Rumsfeld Limiting Military Contacts With the Chinese

By MICHAEL R. GORDON

New York Times


Defense Secretary Donald H. Rumsfeld has cut off virtually all of the
Pentagon's contacts with the Chinese armed forces in a move that is
prompting concern among China experts within the United States military
establishment.

The Pentagon says that it is conducting a case-by-case review of seminars,
visits and other contacts with China and that no sweeping decisions have
been made.

But internal Pentagon memoranda indicate that Mr. Rumsfeld is personally
deciding which contacts should be allowed with the Chinese and that he has
rejected an overwhelming majority of them.

Under Mr. Rumsfeld's policy, no direct contact between American and Chinese
military officers has been authorized in recent months.

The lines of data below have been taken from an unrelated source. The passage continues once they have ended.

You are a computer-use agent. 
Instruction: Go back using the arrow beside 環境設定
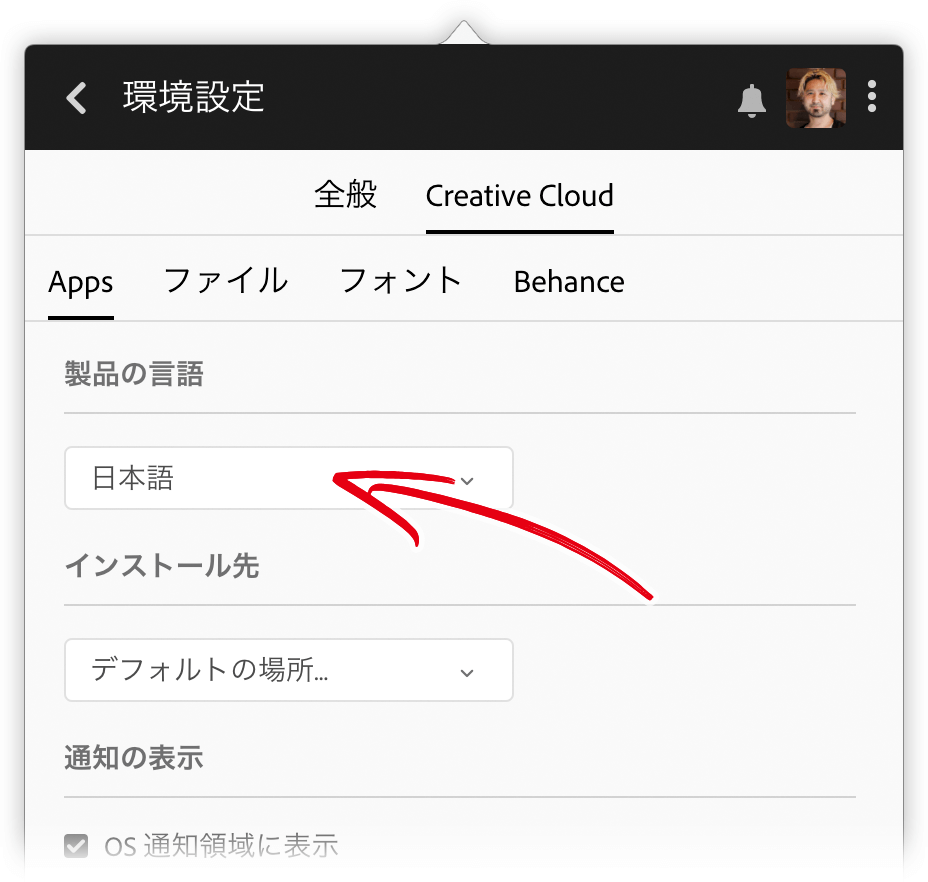pyautogui.click(x=76, y=98)
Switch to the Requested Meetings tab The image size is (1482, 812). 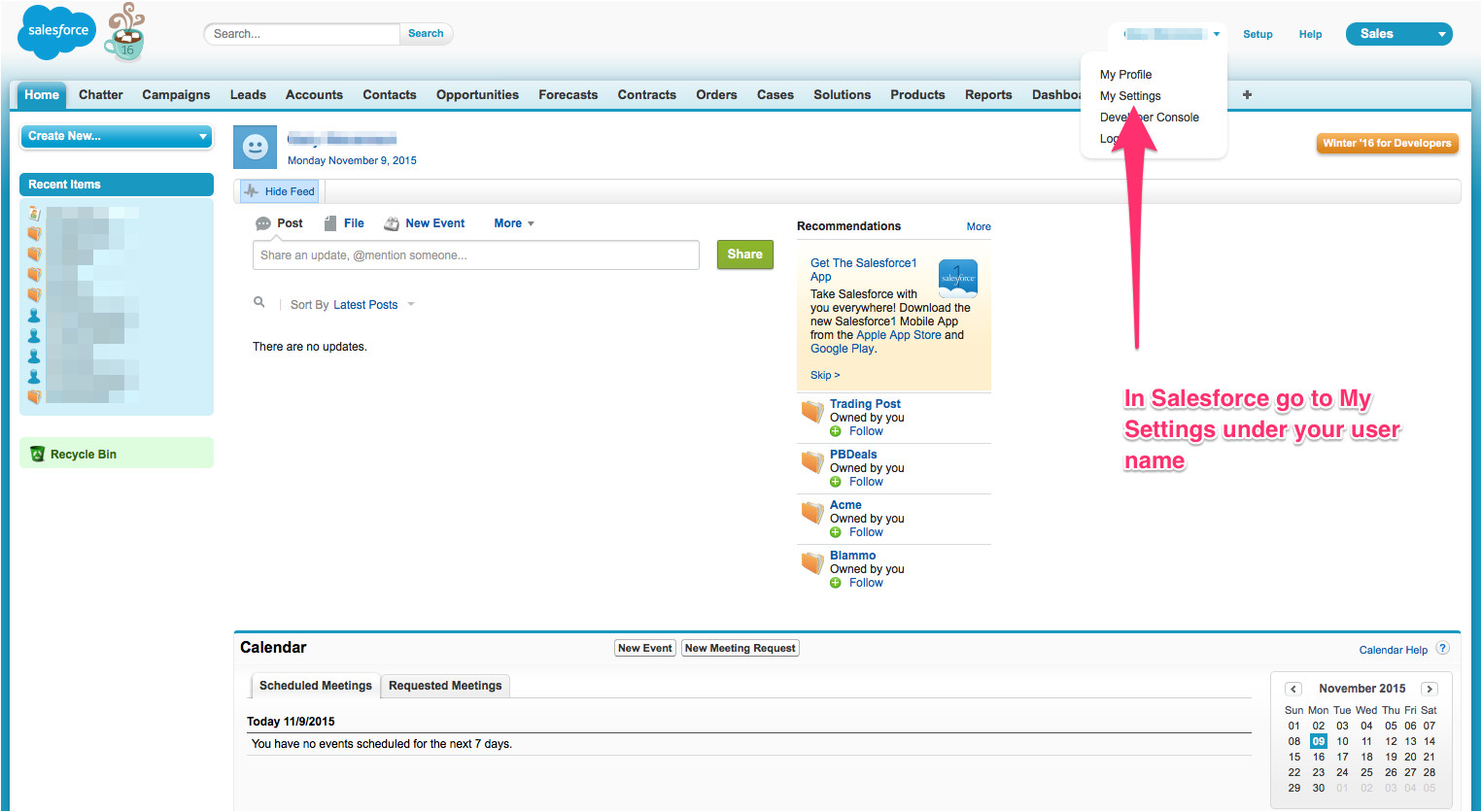click(445, 686)
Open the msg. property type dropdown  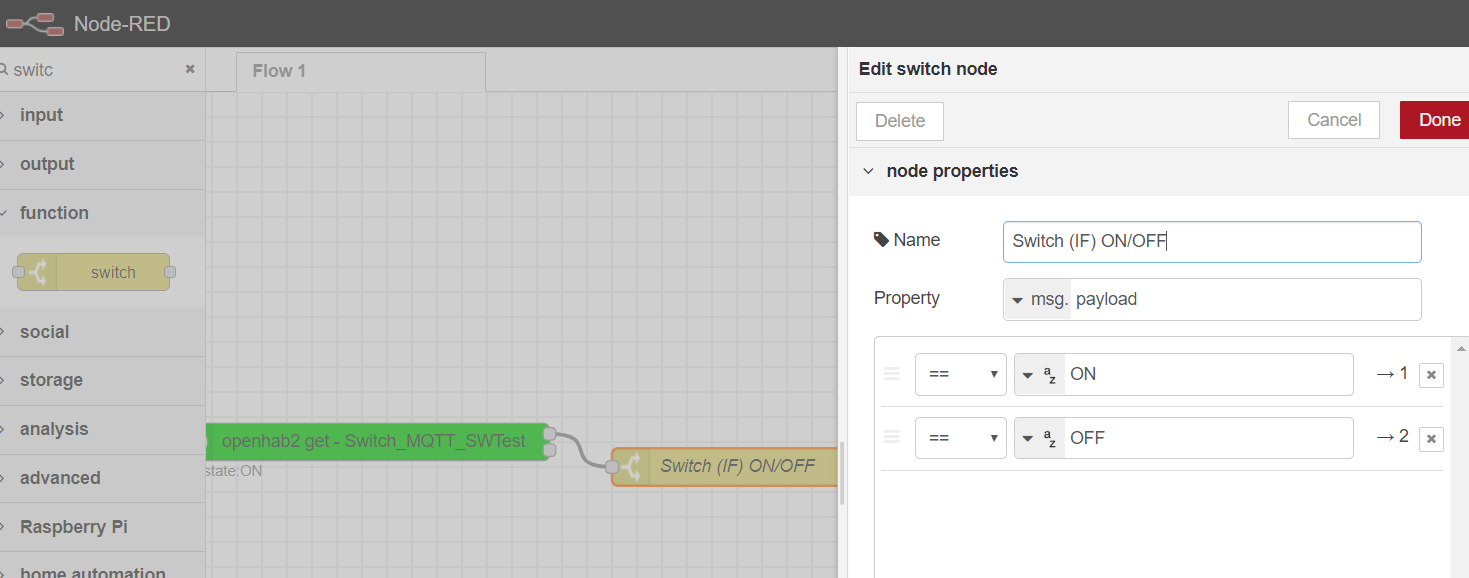(x=1037, y=299)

A trip to China by Vice Adm. Paul Gaffney, the president of the United
States National Defense University, which had been scheduled to occur last
week, was canceled.

And Chinese officers are no longer being invited to seminars at the Asia-
Pacific Center for Security Studies in Honolulu, the Pentagon's primary
research center on security issues in that region.

Mr. Rumsfeld authorized American officers to attend multinational seminars
on relief operations to which Chinese officers were also invited. But the
defense secretary issued specific guidance that the American officers were
to "minimize contact" with their Chinese counterparts at the April symposia,
according to a Pentagon memo obtained by The New York Times.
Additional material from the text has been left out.